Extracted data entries
========================================
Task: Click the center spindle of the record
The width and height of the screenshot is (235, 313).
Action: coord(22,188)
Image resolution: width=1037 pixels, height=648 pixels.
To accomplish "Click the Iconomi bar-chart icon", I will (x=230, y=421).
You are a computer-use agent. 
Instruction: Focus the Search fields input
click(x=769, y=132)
========================================
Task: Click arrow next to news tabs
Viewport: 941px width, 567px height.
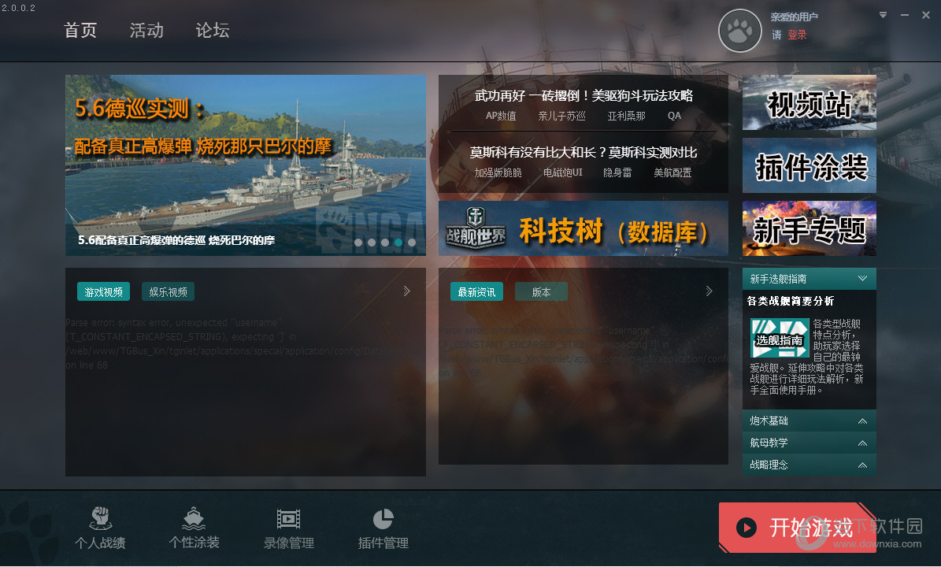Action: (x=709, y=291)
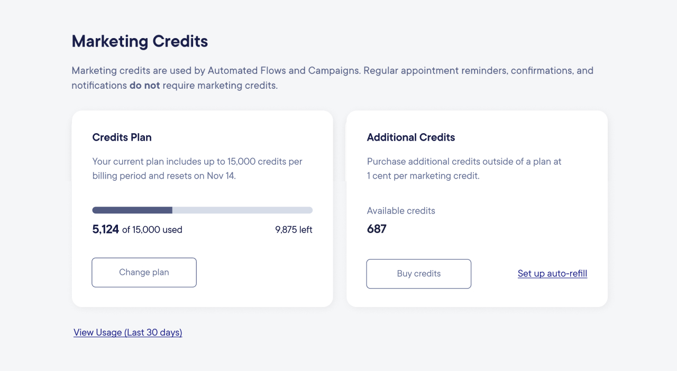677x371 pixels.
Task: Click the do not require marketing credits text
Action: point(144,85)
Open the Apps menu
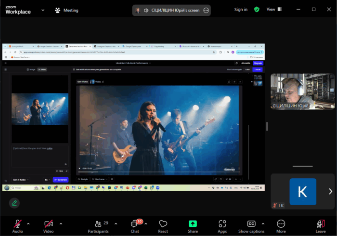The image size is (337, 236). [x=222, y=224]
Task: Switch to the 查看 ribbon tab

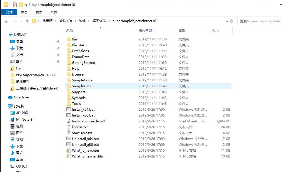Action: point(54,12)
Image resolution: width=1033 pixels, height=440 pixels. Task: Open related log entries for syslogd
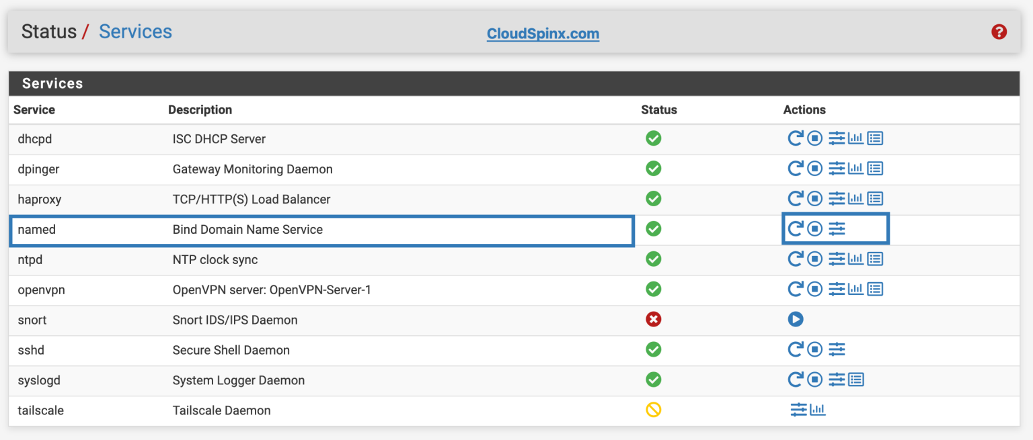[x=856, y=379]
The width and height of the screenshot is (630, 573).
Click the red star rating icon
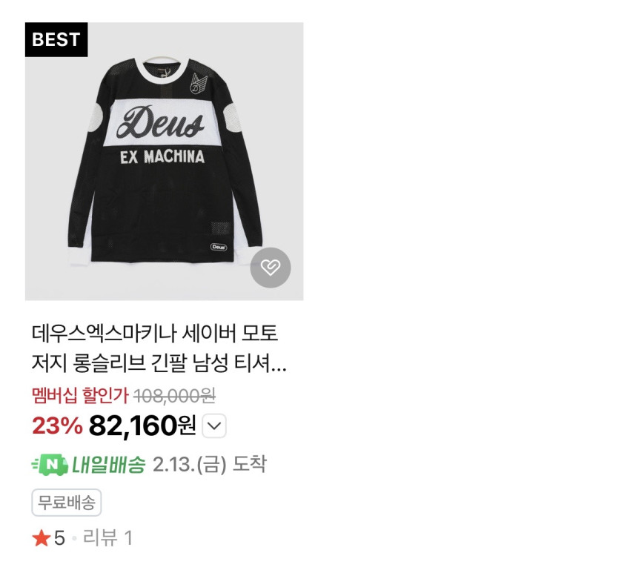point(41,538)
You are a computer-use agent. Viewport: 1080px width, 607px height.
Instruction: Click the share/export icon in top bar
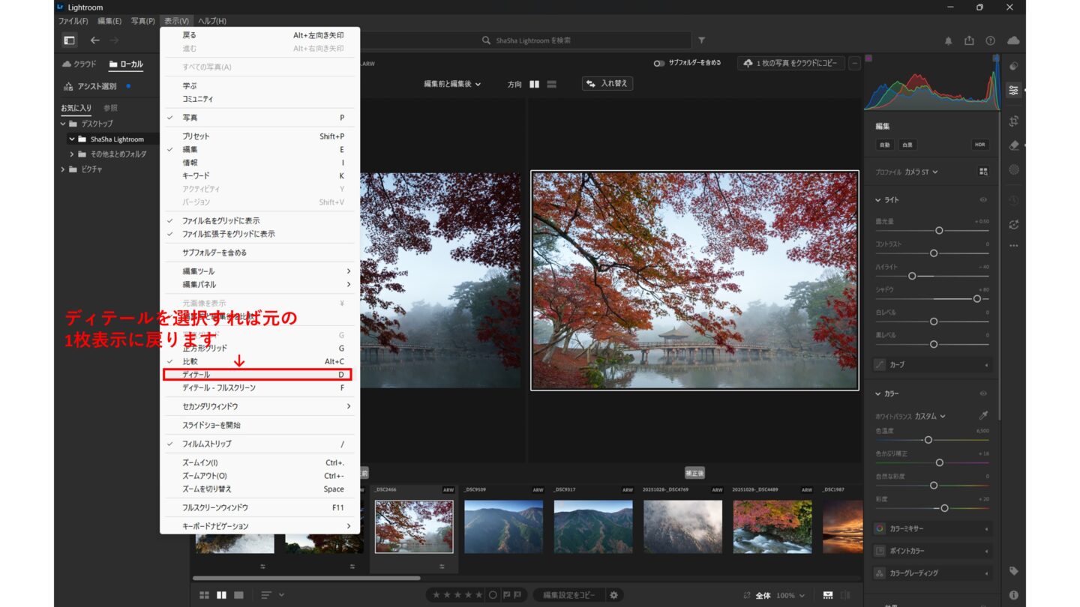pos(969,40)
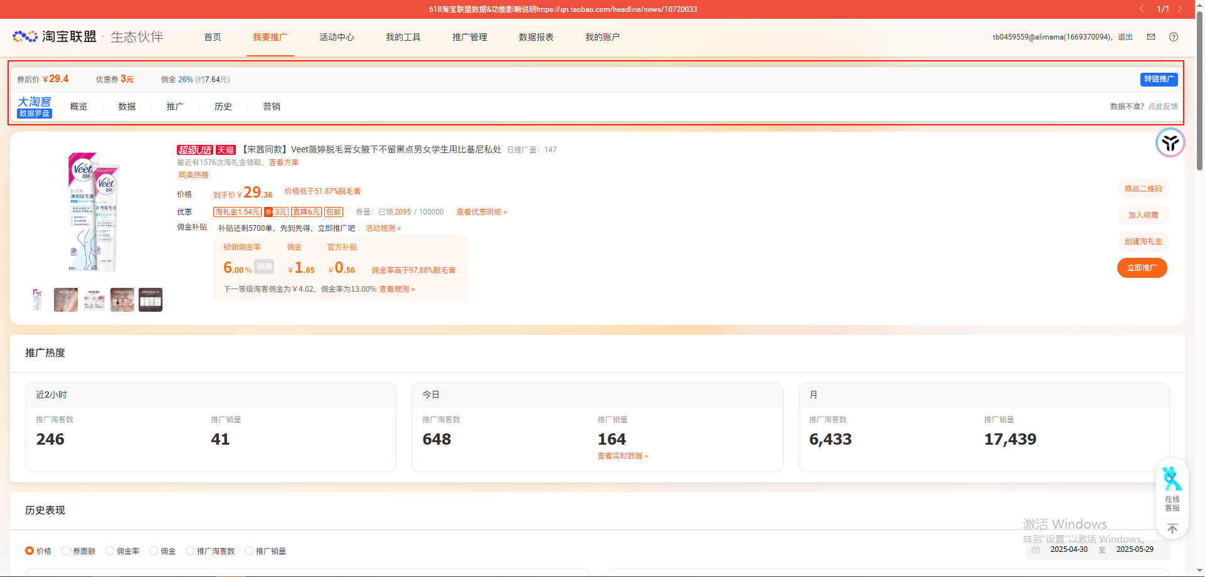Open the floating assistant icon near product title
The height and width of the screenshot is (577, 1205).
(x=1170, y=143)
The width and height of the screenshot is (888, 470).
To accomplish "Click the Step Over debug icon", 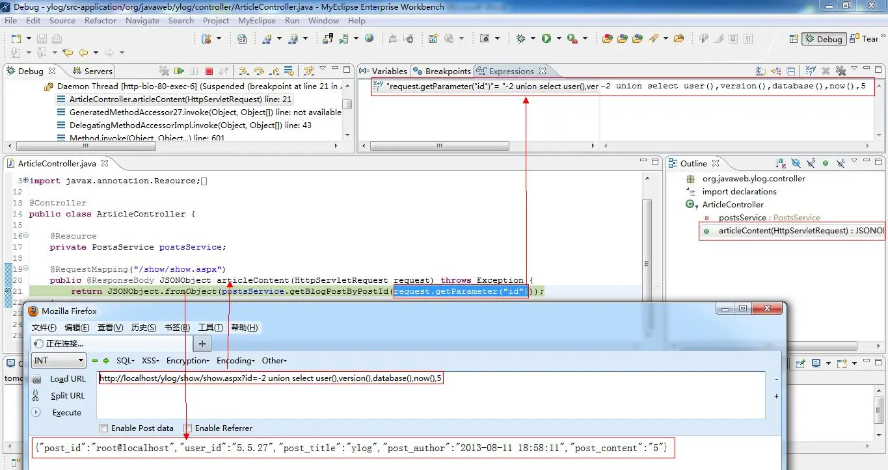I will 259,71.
========================================
Instructions for the task ::
Display each line of the data where "agent" occurs.

Response area ::
You are a computer-use agent. 
You are a computer-use agent. Viewport: 1080px width, 607px height.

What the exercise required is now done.